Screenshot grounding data
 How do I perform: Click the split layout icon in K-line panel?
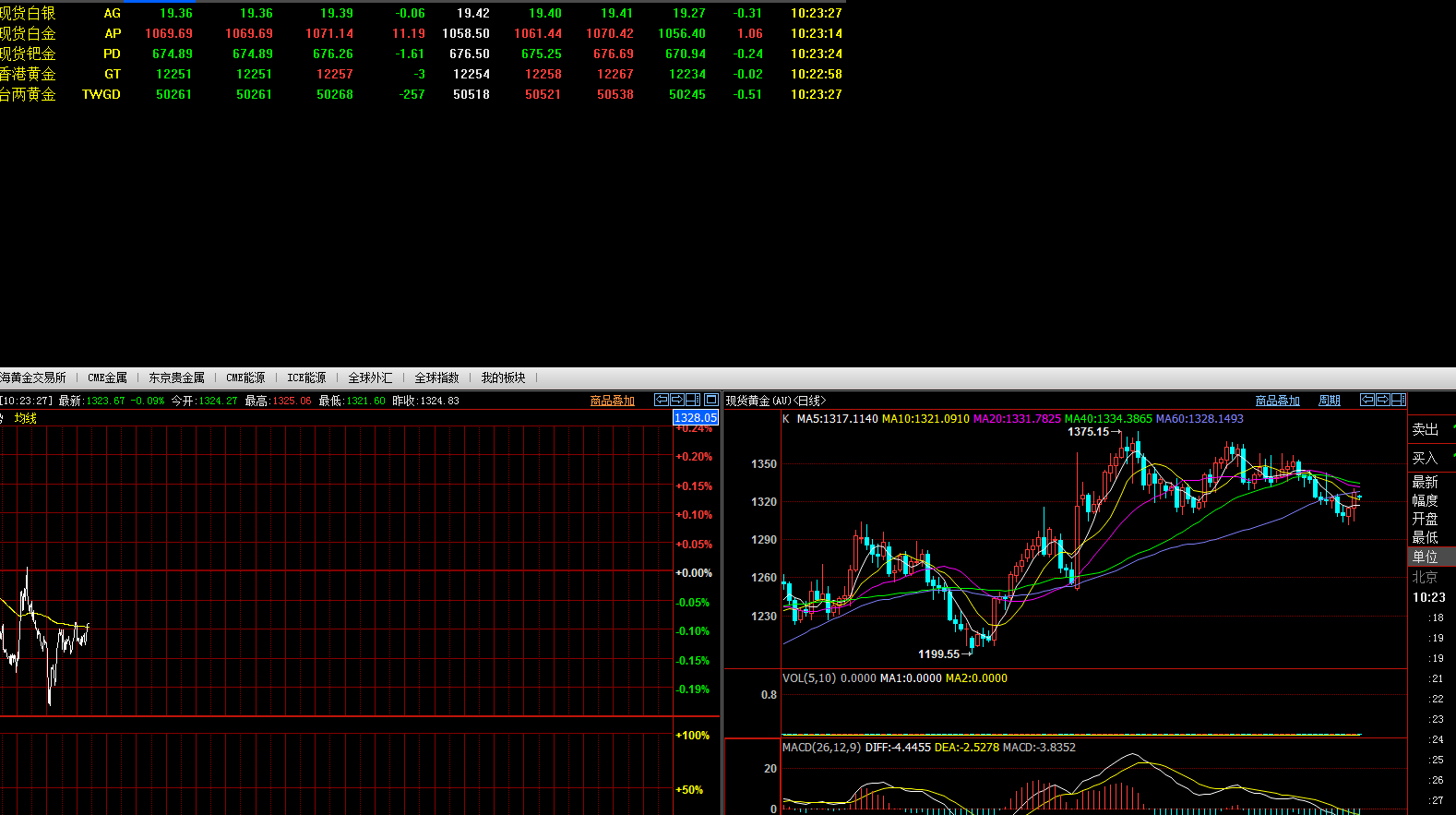click(x=1398, y=400)
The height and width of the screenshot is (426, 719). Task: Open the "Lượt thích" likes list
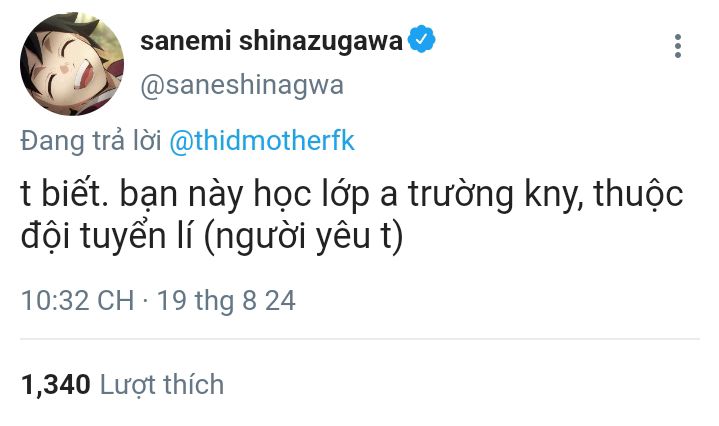pos(162,384)
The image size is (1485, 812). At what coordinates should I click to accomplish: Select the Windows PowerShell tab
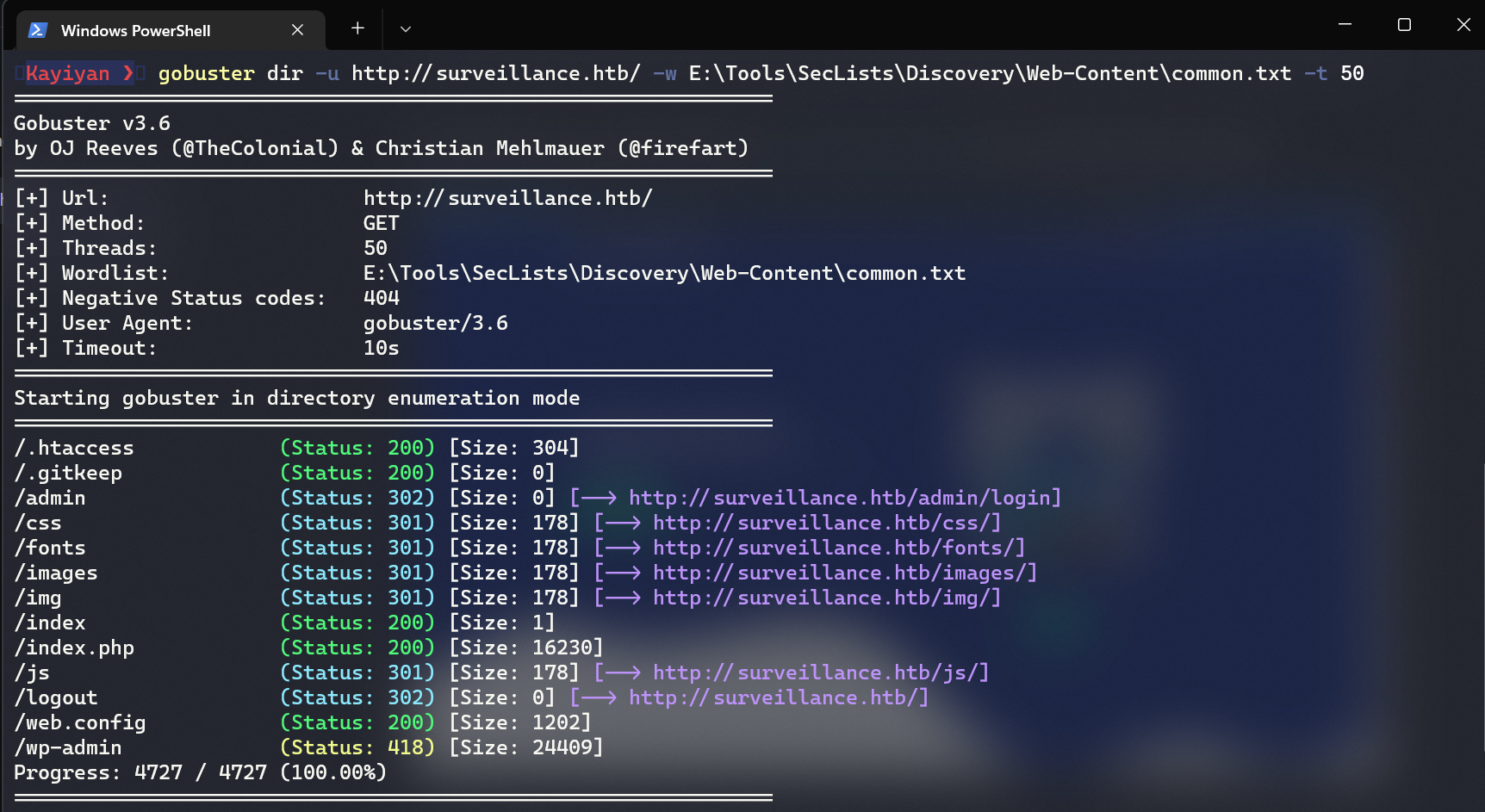[135, 30]
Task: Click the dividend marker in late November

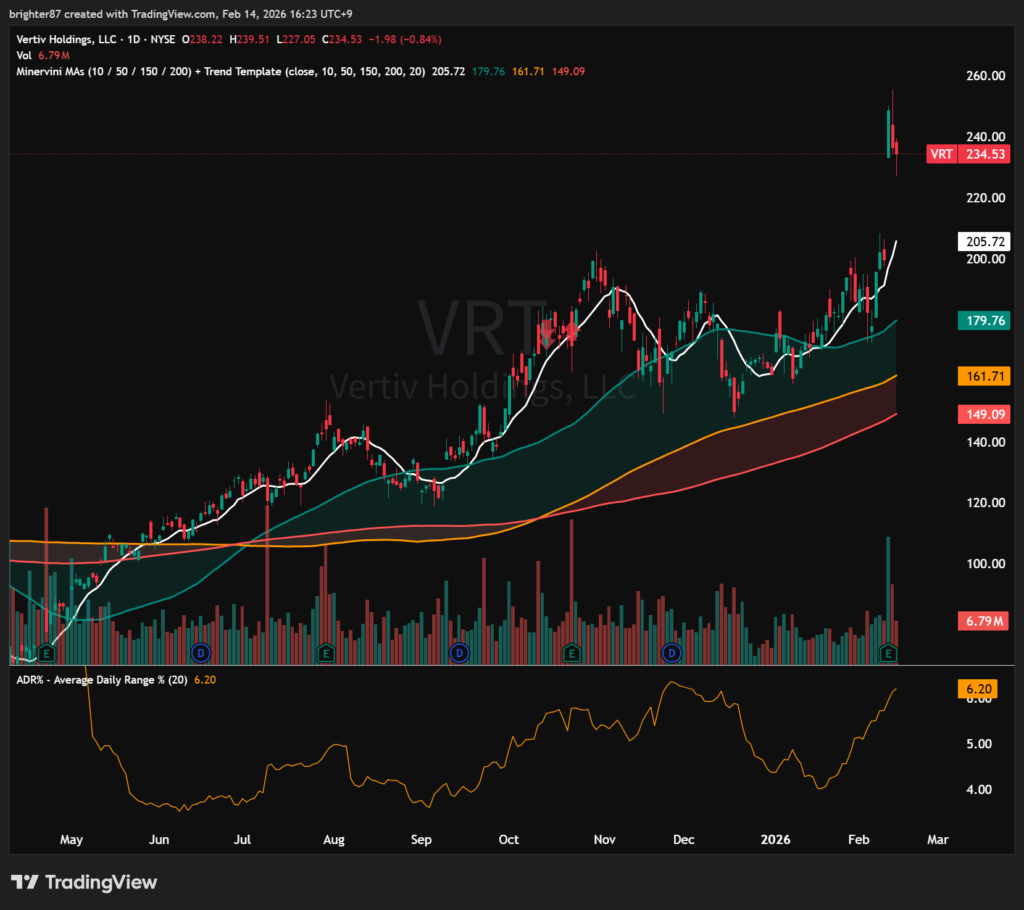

Exercise requirements »
Nothing but an exact copy of the data, without its images, should make up your answer.

Solution »
 How do I perform: Click the split layout icon in K-line panel?
click(x=1398, y=400)
The height and width of the screenshot is (426, 719). Task: Open the "Lượt thích" likes list
pos(162,384)
The image size is (1485, 812). At what coordinates should I click to accomplish: Select the Windows PowerShell tab
[135, 30]
Task: Click the dividend marker in late November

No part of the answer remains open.